(Saved data entries)
◆ ◆ ◆

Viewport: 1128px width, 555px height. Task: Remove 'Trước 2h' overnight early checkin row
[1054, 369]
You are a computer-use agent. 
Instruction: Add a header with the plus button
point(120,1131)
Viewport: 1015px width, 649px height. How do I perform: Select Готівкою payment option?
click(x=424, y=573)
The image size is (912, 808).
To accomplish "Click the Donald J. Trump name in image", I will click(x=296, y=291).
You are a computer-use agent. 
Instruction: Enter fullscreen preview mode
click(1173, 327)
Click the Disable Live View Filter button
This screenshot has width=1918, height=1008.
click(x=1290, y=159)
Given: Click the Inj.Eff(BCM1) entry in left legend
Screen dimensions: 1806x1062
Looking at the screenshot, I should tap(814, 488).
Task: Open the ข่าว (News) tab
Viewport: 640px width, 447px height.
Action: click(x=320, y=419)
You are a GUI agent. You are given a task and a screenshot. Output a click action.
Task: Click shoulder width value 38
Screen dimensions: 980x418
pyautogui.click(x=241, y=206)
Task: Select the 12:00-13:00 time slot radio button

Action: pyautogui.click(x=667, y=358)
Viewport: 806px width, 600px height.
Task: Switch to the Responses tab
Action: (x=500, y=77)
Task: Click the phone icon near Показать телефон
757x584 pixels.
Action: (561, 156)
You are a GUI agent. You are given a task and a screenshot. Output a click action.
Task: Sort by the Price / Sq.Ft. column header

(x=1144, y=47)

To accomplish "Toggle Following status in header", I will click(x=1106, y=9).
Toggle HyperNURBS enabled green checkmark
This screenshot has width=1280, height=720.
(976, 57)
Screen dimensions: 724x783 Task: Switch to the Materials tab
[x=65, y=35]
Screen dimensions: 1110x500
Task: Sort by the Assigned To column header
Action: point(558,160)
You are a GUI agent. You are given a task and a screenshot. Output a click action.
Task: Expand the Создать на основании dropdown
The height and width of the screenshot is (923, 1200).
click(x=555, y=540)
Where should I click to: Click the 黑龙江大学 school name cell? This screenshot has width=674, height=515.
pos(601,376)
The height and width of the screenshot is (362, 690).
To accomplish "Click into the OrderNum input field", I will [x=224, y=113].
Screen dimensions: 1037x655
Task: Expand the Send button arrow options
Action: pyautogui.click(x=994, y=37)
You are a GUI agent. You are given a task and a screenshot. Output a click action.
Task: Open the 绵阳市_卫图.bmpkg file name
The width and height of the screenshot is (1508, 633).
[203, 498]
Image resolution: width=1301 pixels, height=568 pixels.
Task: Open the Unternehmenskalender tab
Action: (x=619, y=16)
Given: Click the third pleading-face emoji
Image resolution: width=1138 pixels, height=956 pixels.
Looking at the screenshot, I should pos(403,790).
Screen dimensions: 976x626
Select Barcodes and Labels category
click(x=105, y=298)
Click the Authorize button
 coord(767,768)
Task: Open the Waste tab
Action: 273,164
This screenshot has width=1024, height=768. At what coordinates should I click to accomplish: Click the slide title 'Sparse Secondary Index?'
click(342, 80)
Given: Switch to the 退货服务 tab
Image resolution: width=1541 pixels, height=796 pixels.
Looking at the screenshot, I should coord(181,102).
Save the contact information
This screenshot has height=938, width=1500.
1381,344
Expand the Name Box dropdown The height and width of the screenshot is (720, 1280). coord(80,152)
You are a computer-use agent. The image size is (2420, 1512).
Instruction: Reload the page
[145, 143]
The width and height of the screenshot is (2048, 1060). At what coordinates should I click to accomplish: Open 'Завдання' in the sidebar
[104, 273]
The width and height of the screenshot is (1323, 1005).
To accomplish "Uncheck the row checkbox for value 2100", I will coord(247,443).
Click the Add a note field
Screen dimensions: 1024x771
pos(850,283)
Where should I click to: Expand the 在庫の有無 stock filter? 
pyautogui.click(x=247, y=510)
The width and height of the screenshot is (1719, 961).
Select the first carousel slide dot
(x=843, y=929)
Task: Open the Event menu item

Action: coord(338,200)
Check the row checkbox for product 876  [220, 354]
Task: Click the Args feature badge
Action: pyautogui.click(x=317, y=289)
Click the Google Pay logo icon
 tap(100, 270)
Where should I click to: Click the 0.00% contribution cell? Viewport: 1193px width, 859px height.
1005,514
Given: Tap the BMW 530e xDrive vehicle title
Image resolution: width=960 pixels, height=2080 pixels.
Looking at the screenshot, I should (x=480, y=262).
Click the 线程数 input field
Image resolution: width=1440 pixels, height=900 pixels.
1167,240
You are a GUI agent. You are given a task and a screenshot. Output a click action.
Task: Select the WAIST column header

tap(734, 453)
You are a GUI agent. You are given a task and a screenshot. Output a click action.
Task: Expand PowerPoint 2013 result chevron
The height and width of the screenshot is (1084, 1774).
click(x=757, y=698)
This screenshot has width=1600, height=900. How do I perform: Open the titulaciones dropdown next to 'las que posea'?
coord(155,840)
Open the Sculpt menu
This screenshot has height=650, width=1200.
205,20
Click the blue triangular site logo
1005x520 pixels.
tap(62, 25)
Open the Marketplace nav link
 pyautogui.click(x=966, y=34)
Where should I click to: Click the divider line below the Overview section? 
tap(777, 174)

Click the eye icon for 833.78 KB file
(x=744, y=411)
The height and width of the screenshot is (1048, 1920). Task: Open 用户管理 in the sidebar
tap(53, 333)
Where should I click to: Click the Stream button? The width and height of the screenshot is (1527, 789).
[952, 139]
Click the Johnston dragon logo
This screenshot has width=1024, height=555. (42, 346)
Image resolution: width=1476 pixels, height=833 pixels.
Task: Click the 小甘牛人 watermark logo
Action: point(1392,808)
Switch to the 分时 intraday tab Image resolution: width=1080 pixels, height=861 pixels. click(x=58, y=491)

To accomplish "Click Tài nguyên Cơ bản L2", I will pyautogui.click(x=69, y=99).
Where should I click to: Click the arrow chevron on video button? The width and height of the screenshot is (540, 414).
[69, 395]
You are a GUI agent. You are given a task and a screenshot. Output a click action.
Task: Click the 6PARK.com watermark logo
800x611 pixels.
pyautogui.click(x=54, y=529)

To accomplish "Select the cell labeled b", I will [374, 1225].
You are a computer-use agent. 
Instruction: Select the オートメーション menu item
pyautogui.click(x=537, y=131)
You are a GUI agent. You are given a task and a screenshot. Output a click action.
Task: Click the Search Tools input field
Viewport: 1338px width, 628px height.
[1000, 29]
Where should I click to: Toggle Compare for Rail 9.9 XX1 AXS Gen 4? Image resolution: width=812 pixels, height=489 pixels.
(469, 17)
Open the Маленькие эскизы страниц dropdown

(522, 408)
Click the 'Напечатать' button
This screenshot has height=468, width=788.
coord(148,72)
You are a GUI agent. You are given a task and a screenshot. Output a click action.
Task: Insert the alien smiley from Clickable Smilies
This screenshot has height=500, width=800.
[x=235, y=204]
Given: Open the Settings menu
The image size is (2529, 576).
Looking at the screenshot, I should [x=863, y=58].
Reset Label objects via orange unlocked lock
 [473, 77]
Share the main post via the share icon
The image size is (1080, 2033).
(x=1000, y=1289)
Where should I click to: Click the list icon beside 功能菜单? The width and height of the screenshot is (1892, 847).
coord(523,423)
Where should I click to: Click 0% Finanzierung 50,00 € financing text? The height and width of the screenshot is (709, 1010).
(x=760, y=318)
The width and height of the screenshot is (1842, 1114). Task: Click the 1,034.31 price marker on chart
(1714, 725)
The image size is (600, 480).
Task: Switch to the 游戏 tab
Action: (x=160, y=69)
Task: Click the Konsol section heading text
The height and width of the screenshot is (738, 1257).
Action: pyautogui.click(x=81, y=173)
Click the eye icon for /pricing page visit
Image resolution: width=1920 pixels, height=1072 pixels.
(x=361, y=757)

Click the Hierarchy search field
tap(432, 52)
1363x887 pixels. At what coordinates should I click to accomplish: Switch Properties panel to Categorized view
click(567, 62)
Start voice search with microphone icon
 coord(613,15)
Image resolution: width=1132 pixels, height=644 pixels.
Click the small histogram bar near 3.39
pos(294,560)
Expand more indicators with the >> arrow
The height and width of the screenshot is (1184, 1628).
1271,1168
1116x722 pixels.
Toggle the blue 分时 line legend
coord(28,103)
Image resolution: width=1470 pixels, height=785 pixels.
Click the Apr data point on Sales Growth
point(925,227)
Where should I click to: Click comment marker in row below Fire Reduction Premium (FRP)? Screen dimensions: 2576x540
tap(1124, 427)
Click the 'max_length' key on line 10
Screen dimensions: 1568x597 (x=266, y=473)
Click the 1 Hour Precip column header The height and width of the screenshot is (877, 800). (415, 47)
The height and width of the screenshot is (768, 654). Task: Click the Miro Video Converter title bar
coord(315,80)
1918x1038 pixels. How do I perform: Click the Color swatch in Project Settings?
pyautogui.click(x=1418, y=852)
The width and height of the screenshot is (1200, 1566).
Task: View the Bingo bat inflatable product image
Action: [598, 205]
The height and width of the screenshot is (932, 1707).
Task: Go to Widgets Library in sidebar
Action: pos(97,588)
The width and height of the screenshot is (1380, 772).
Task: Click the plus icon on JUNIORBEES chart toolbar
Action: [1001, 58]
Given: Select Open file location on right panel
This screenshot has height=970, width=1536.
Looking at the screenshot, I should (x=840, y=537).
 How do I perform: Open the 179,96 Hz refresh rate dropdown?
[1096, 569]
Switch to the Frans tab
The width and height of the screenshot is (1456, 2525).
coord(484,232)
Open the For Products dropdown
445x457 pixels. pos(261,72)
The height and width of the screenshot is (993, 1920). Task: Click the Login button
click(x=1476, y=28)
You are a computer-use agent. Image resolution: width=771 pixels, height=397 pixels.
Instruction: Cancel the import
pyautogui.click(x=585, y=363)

◆ ◆ ◆

(Goal of the exercise)
When a line in the records holds the string "value", copy that line.

(Response to the task)
Task: Click shoulder width value 38
To accomplish "Uncheck the row checkbox for value 2100", I will coord(247,443).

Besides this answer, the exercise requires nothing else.